## GOAL
Pick out each line in the items below that contains the word "group" and copy it out in full. Only lines that match its upper and lower case letters count.

## GIVEN DATA
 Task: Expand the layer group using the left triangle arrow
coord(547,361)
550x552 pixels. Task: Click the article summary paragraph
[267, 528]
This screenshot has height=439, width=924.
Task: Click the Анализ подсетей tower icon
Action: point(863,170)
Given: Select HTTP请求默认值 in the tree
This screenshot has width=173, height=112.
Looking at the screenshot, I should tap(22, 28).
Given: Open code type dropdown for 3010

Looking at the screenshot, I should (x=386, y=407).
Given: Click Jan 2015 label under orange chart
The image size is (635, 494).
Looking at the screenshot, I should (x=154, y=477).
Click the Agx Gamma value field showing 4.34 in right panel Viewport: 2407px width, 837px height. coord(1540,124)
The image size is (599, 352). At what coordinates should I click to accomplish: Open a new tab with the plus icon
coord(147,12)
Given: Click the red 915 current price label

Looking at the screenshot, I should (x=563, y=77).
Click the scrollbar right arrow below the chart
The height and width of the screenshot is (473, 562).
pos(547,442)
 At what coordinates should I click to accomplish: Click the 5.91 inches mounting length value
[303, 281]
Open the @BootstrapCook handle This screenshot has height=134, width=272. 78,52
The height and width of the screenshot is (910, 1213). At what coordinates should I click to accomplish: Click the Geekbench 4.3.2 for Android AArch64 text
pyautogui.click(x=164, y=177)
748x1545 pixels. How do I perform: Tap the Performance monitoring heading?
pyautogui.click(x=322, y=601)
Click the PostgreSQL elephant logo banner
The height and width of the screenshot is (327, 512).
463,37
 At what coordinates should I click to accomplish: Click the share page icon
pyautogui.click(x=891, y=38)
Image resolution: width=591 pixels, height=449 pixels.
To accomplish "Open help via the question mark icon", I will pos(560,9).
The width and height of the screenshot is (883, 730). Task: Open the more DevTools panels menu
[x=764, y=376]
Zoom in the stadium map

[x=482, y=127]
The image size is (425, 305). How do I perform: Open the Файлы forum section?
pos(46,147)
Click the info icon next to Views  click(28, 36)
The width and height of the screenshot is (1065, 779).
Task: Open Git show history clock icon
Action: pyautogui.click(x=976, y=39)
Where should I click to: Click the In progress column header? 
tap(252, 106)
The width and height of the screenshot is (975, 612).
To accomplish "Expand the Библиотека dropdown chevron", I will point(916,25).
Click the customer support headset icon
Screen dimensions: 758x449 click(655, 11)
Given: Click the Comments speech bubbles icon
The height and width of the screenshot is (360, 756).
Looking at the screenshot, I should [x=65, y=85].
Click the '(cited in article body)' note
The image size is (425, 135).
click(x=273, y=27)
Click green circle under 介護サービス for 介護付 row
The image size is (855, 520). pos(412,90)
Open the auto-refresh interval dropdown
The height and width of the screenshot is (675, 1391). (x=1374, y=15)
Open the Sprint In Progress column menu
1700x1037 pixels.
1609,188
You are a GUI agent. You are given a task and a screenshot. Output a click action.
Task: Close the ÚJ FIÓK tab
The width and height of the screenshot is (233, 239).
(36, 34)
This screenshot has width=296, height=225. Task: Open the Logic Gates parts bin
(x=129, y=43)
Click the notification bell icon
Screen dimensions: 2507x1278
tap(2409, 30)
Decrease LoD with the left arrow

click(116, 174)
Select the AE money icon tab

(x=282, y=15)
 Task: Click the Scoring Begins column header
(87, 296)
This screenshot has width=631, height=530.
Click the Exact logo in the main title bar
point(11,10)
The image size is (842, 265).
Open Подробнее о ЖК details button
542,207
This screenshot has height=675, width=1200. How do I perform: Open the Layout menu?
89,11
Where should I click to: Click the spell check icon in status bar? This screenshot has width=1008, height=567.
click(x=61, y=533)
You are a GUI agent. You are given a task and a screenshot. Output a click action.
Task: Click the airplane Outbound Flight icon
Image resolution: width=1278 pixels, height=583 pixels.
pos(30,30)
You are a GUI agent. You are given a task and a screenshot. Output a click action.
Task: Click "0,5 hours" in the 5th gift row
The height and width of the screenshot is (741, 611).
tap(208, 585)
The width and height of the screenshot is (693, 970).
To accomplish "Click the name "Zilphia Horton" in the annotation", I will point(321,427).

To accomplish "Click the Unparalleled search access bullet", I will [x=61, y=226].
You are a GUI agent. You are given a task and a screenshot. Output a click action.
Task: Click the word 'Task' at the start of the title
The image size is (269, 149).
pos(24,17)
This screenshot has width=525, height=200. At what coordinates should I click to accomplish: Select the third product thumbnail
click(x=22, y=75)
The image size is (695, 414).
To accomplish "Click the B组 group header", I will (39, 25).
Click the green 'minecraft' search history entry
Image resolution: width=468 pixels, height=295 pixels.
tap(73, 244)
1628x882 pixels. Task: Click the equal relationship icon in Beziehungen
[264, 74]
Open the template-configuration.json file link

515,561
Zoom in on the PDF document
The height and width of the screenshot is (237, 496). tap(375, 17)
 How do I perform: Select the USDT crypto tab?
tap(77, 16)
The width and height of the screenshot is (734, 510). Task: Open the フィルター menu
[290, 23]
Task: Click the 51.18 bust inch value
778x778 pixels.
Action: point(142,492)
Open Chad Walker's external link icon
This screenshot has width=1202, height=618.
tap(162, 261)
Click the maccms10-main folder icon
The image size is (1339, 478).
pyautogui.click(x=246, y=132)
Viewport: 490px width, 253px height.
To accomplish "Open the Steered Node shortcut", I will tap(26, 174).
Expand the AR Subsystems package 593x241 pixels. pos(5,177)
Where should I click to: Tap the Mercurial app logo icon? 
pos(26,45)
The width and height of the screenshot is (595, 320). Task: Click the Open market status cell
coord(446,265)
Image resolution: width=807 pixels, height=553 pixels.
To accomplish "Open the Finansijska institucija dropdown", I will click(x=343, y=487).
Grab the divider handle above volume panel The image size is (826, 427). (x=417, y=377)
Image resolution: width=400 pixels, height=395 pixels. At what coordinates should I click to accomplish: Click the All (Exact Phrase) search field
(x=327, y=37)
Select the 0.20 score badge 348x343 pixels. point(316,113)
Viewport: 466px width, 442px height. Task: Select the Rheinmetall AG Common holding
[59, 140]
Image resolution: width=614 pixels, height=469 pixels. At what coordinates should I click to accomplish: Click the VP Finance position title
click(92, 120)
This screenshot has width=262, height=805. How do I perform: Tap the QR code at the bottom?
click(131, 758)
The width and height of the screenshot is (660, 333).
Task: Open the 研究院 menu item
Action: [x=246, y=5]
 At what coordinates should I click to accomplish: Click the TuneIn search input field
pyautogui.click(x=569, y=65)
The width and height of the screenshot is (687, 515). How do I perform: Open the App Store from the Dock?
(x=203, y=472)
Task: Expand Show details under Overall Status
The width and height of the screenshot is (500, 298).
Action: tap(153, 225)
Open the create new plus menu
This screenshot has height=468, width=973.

## ANSWER TO THIS EXERCISE
 Task: Expand the layer group using the left triangle arrow
To accomplish "Click the B组 group header", I will (39, 25).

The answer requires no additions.